[Stored records]
------
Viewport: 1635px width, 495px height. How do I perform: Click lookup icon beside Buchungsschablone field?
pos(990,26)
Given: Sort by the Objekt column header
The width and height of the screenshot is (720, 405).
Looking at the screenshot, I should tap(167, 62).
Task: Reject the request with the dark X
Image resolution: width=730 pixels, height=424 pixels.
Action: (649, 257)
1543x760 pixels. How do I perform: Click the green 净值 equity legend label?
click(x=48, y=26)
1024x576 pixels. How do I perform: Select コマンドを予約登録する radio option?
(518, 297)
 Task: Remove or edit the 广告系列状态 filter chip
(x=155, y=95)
------
WORK INSTRUCTION:
Would you set down all of the entries again, word for word?

WRITTEN SOLUTION:
Viewport: 1635px width, 495px height. How do I perform: Click lookup icon beside Buchungsschablone field?
pos(990,26)
Given: Sort by the Objekt column header
The width and height of the screenshot is (720, 405).
Looking at the screenshot, I should tap(167, 62).
Task: Reject the request with the dark X
Image resolution: width=730 pixels, height=424 pixels.
Action: (649, 257)
1543x760 pixels. How do I perform: Click the green 净值 equity legend label?
click(x=48, y=26)
1024x576 pixels. How do I perform: Select コマンドを予約登録する radio option?
(518, 297)
 Task: Remove or edit the 广告系列状态 filter chip
(x=155, y=95)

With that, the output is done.